# SOAL SINGKAT 1
Menurut teks tentang infrastruktur, apa yang bisa ditingkatkan oleh pembangunan infrastruktur irigasi?
# SOAL SINGKAT 2
Salin kata demi kata bagian teks tentang infrastruktur mulai dari "Sistem yang menunjukkan" sampai dengan "anggaran bagi publik.".

# HALAMAN
Misalnya, pembangunan infrastruktur irigasi bisa meningkatkan produksi masyarakat di bidang pertanian. Pembangkit listrik bisa memperlancar proses pengolahan hasil produksi. Tersedianya infrastruktur jalan secara merata akan mempercepat siklus peredaran barang dan mengurangi biaya logistik/transportasi dari daerah penghasil ke kota. Dampaknya, kesejahteraan masyarakat secara sustainable akan meningkat karena produsen dapat menjual barang lebih banyak, cepat dan murah. Masyarakat konsumen juga diuntungkan karena dengan turunnya harga, maka mereka akan mempunyai surplus pendapatan yang bisa dibelanjakan untuk kebutuhan lain.

Titik kelemahan dalam sistem evaluasi kinerja pemerintah (WTP & SAKIP)
Sistem yang menunjukkan evaluasi kinerja organisasi dan penggunaan anggaran di Indonesia masih banyak menggunakan laporan formal seperti pemberian predikat WTP (Wajar Tanpa Pengecualian) atau SAKIP (Sistem Akuntabilitas Kinerja Instansi Pemerintah), dan ternyata sistem evaluasi tersebut kurang tepat untuk mengoptimalkan manfaat anggaran bagi publik.

# BAHAN YANG DISEDIAKAN

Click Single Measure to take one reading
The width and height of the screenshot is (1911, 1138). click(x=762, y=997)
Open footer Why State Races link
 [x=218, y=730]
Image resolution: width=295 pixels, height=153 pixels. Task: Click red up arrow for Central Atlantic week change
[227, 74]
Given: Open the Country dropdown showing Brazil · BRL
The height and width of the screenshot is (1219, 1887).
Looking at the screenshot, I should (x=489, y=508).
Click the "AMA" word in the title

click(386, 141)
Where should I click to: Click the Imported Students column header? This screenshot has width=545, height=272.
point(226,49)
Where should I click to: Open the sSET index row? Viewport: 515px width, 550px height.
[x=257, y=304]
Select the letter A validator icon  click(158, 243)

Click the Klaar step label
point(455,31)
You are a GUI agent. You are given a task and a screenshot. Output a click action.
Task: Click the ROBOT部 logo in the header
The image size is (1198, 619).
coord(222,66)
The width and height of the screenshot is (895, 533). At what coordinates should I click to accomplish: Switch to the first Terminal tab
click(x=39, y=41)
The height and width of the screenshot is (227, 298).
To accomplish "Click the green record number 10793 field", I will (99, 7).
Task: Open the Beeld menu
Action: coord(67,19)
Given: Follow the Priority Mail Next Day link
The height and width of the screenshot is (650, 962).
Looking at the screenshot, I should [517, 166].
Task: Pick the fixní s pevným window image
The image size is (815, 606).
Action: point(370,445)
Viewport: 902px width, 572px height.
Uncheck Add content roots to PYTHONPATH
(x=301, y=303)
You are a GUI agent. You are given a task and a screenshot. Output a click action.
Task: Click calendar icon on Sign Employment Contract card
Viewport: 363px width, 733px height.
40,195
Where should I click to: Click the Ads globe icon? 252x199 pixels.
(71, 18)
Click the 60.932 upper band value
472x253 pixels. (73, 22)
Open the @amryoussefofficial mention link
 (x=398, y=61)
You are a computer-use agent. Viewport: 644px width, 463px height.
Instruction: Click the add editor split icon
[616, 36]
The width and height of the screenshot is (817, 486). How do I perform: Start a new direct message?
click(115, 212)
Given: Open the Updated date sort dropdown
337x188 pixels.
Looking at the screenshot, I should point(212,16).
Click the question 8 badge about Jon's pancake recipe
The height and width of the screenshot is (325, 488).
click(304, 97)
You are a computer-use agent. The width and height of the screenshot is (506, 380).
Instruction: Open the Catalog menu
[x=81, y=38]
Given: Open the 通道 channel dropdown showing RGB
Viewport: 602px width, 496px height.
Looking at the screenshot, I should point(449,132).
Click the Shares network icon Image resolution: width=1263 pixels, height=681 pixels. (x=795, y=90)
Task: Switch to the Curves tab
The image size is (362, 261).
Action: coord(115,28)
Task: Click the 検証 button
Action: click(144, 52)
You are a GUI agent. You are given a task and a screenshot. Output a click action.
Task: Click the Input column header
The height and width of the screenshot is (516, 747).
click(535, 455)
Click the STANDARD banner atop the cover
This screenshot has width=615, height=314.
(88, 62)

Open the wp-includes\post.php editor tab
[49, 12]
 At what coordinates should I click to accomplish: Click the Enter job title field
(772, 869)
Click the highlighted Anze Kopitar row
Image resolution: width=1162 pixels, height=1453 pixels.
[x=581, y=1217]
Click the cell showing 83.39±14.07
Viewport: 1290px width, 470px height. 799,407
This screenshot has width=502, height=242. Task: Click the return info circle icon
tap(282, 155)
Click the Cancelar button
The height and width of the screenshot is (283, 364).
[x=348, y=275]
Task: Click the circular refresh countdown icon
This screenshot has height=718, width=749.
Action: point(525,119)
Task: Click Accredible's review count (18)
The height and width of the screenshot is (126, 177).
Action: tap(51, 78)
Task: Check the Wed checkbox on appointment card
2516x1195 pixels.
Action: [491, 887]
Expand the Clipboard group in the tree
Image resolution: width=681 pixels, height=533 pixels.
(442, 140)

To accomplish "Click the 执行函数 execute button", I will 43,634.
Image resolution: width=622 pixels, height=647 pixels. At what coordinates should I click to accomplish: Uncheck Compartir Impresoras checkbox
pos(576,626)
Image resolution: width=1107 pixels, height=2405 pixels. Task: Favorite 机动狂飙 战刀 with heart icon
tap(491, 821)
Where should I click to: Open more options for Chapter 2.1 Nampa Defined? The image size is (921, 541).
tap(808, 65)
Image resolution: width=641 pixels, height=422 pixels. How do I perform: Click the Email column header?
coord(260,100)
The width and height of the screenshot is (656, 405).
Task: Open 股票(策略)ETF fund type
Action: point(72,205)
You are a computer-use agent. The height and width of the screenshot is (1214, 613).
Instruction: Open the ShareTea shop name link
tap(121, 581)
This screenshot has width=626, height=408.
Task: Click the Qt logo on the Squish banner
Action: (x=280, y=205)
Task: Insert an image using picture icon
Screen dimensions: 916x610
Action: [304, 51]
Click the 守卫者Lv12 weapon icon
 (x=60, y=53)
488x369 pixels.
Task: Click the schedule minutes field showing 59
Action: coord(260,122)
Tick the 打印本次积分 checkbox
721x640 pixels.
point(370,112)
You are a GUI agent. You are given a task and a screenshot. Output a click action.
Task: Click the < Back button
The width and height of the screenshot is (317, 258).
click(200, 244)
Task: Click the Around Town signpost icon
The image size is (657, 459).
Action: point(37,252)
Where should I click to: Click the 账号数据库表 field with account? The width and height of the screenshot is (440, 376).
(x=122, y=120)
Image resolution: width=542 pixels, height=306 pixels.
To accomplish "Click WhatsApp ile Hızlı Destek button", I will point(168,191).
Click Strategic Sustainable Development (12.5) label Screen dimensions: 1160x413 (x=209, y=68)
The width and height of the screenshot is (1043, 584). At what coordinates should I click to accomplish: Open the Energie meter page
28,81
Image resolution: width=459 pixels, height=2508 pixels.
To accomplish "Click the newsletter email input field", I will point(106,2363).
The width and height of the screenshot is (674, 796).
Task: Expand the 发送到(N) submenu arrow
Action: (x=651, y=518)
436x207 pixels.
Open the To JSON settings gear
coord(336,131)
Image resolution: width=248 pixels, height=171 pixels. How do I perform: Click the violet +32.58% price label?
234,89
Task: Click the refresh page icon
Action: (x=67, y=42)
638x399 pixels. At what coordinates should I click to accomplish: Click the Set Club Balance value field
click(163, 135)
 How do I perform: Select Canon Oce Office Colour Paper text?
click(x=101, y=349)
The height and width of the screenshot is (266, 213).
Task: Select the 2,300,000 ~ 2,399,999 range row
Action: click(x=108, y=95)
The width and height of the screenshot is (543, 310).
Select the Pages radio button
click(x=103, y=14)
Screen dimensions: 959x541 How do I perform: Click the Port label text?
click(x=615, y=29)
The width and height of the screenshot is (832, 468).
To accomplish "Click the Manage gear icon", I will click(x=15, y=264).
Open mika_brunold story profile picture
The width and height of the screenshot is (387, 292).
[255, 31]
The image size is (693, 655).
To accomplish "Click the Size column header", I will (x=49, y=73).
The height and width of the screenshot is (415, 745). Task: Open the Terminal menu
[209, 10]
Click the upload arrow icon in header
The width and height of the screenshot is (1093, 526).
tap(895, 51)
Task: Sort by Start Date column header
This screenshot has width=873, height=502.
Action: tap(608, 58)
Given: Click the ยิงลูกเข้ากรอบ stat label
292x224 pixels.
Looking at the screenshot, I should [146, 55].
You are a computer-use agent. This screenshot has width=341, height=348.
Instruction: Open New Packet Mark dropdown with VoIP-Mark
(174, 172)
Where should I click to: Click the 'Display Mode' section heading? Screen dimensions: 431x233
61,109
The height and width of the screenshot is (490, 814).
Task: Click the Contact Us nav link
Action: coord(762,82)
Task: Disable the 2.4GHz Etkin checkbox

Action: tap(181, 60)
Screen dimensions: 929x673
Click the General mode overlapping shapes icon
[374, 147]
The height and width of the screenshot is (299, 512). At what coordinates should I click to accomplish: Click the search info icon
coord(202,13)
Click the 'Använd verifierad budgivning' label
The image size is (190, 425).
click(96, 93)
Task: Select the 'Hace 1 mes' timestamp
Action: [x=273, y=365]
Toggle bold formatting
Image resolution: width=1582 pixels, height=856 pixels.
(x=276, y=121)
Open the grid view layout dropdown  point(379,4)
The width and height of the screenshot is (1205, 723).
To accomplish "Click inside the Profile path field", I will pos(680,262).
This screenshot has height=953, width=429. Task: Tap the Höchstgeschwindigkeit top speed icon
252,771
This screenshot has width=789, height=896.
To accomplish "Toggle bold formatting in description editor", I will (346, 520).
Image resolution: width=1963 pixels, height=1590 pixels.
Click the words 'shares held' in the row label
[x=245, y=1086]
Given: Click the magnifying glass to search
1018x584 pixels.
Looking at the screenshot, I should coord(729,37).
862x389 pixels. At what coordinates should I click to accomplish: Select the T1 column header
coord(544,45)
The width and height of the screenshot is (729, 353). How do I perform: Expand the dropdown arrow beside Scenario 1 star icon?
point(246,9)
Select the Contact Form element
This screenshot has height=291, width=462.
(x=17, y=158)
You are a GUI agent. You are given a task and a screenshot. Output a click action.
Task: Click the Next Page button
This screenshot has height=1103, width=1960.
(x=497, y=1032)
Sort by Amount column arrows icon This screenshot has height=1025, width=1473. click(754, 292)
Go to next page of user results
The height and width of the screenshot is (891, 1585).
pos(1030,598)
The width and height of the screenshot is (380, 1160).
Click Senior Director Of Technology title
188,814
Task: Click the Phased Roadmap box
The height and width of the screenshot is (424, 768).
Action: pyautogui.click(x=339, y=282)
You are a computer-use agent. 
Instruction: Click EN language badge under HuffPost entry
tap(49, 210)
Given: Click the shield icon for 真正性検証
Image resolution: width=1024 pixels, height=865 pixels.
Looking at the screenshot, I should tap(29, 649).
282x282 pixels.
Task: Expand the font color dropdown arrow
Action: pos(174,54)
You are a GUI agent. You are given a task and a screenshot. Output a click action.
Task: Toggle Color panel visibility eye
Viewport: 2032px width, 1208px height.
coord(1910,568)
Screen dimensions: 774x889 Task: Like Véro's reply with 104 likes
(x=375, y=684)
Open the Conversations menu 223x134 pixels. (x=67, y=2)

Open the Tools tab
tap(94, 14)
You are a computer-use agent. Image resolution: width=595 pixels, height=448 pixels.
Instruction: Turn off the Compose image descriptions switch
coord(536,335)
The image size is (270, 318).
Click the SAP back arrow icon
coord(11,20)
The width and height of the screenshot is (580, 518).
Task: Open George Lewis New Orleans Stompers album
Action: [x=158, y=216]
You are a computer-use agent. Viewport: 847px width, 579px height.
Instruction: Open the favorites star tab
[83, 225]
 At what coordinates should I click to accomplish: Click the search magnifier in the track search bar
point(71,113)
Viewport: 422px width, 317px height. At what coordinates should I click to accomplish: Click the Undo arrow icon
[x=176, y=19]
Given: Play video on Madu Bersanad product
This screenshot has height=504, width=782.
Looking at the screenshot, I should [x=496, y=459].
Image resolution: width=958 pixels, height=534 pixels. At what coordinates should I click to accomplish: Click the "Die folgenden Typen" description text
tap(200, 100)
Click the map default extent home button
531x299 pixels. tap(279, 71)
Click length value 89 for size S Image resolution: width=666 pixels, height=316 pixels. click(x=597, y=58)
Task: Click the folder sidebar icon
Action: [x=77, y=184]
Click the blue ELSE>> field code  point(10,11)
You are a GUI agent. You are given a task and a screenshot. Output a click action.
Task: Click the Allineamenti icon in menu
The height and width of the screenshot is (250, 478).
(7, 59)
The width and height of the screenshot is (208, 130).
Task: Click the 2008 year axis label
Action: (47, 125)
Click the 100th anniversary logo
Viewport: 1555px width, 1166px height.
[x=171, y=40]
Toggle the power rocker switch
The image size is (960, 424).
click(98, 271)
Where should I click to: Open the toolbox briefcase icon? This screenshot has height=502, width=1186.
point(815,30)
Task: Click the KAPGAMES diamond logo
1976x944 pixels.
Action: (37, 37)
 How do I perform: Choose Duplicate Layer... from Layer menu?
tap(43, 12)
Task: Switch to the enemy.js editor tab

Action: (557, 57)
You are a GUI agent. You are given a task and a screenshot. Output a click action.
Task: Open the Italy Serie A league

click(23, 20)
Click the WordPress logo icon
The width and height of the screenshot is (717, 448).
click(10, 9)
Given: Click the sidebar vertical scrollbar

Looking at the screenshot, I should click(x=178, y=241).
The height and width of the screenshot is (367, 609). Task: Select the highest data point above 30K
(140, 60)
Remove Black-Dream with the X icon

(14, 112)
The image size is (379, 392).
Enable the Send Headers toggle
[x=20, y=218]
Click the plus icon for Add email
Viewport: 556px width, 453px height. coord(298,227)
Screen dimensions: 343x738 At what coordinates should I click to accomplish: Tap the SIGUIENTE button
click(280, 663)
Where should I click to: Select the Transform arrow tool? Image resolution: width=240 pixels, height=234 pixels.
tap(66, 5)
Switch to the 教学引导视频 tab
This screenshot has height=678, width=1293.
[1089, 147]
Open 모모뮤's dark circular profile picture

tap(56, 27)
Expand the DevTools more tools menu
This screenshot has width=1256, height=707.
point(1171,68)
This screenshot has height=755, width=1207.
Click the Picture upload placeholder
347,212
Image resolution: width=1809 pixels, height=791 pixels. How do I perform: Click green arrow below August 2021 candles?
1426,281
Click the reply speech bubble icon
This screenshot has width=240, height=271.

# JAWABAN LENGKAP 1
Produksi masyarakat di bidang pertanian.

# JAWABAN LENGKAP 2
Sistem yang menunjukkan evaluasi kinerja organisasi dan penggunaan anggaran di Indonesia masih banyak menggunakan laporan formal seperti pemberian predikat WTP (Wajar Tanpa Pengecualian) atau SAKIP (Sistem Akuntabilitas Kinerja Instansi Pemerintah), dan ternyata sistem evaluasi tersebut kurang tepat untuk mengoptimalkan manfaat anggaran bagi publik.